De todas maneras, esta entrada a la sensibilidad privada de Calum –a esa dolorosa intimidad a la que se retiran los mayores, en palabras de Denise Levertov– es apenas una pincelada. Una que se hace evidente cuando, tras dejar a su hija en el aeropuerto, Calum sale por una puerta que, del otro lado, muestra un salón negro con luces que se prenden y se apagan. Después de eso, no lo volveremos a ver.
A lo largo de la película podremos ver, en algunas ocasiones, a una Sophie adulta, revisando los registros de ese viaje y repasando, como un ejercicio sensible de la memoria, la relación con su padre. En esa transmisión del recuerdo, donde ella vive con una pareja y un bebé, en una casa donde todo parece armonioso y puesto en su lugar, parece que la infancia no se plantea desde la nostalgia, sino como una época llena de ignorancia y dudas, donde la comprensión se ansía, pero solo puede desarrollarse en la medida en que estemos rodeados de otras personas.

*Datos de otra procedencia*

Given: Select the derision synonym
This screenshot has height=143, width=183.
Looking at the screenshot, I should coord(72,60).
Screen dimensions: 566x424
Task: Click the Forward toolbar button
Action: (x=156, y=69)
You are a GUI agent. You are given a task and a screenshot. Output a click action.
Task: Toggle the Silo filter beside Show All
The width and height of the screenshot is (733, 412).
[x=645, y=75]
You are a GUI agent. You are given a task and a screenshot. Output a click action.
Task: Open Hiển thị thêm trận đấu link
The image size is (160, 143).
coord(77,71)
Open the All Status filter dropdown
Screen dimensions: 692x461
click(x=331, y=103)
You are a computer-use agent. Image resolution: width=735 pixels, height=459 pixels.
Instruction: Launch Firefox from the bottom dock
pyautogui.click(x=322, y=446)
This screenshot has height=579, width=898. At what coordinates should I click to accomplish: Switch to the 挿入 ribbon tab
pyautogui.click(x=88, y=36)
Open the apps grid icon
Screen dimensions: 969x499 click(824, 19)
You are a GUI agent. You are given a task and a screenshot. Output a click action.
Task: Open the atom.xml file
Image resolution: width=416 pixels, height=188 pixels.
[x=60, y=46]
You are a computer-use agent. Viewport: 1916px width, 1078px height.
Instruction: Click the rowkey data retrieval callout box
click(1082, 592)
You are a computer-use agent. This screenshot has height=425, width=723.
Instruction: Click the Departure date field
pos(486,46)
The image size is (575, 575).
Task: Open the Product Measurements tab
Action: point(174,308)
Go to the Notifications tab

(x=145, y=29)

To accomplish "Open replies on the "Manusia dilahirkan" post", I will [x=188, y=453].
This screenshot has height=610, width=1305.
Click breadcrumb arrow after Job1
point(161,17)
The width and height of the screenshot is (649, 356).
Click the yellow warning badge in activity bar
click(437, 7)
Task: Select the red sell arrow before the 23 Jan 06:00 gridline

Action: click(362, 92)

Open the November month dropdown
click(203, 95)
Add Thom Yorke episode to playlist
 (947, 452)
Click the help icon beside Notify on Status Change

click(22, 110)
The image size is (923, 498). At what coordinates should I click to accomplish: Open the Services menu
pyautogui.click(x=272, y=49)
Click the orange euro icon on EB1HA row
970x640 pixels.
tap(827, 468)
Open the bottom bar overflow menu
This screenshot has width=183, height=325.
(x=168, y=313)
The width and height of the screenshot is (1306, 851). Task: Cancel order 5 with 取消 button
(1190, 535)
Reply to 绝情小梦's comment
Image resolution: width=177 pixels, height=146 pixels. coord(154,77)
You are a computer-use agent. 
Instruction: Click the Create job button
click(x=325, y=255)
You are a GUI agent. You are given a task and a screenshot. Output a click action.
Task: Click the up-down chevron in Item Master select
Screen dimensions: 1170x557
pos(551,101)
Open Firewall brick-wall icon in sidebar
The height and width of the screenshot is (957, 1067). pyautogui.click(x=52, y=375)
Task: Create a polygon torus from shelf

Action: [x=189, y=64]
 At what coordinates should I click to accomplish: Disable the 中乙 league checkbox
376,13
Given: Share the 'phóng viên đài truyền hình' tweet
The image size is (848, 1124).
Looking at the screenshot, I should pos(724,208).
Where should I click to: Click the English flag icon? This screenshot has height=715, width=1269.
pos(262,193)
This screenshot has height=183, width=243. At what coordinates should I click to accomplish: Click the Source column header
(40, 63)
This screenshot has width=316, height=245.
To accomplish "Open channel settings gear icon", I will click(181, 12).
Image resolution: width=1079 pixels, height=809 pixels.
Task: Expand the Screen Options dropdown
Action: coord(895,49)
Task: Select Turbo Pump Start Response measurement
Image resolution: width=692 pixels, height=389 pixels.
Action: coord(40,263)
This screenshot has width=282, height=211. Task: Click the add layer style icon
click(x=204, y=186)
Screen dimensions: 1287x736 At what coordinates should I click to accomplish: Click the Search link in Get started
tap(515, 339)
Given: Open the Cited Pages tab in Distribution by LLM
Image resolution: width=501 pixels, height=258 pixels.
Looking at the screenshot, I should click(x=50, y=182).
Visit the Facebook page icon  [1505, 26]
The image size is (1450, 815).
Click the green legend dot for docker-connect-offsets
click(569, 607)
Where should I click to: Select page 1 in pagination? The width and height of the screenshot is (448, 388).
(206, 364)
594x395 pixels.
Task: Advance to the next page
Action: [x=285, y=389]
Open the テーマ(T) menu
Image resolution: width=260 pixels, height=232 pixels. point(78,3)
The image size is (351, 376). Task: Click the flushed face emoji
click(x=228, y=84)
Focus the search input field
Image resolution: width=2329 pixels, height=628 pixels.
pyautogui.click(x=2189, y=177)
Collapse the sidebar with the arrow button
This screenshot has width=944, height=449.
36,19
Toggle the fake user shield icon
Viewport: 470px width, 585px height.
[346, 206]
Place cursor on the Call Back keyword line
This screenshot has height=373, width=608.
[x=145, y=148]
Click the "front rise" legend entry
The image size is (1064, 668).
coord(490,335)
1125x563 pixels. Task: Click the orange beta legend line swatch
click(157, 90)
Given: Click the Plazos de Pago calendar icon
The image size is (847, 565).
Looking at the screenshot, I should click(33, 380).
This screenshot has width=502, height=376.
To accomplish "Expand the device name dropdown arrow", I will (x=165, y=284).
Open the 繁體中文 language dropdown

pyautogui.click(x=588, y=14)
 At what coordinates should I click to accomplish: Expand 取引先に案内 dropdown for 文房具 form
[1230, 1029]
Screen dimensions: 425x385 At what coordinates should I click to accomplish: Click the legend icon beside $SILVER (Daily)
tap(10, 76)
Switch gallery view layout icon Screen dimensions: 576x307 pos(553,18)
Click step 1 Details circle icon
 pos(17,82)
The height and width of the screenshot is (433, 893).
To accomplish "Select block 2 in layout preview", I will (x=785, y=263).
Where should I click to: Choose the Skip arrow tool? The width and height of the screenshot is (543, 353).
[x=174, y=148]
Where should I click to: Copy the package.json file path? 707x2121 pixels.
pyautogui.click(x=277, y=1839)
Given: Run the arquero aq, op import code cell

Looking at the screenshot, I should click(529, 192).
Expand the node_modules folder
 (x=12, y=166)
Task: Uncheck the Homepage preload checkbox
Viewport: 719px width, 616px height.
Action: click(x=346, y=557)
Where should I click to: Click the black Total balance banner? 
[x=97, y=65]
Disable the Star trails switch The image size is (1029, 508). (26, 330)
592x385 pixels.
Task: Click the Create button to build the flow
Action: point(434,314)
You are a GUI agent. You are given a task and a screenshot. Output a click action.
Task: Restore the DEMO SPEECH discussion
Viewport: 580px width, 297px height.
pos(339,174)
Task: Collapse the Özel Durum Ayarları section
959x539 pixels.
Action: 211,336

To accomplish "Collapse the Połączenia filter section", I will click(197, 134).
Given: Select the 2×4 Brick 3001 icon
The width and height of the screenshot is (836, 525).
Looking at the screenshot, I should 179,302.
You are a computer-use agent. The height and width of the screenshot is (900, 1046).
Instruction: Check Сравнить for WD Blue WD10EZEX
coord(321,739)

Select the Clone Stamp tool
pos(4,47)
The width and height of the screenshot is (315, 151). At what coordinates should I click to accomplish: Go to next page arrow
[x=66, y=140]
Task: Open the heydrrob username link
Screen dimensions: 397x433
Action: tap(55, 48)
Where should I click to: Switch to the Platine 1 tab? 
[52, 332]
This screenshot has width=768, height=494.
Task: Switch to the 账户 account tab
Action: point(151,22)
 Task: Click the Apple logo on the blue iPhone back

Mi senséi de karate repite como un mantra que la repetición es la madre del aprendizaje. Y cuando la vida se planta frente a las infancias como una disciplina que hay que aprender y amaestrar con el fin de evitar el sufrimiento, el tiempo libre, la época de observación, puede leerse como una larga angustia. Algo parecido es lo que se transmite en Llegando, ese poema de Philip Larkin, que remata diciendo «Pronto llegará la primavera,/pronto llegará la primavera;/ y yo, para quien la infancia/ es un olvidado/ aburrimiento,/ me siento como un niño/ que llega a una escena/ de adultos reconciliándose,/ y no entiende nada/ salvo la risa inusual,/ y comienza a ser feliz».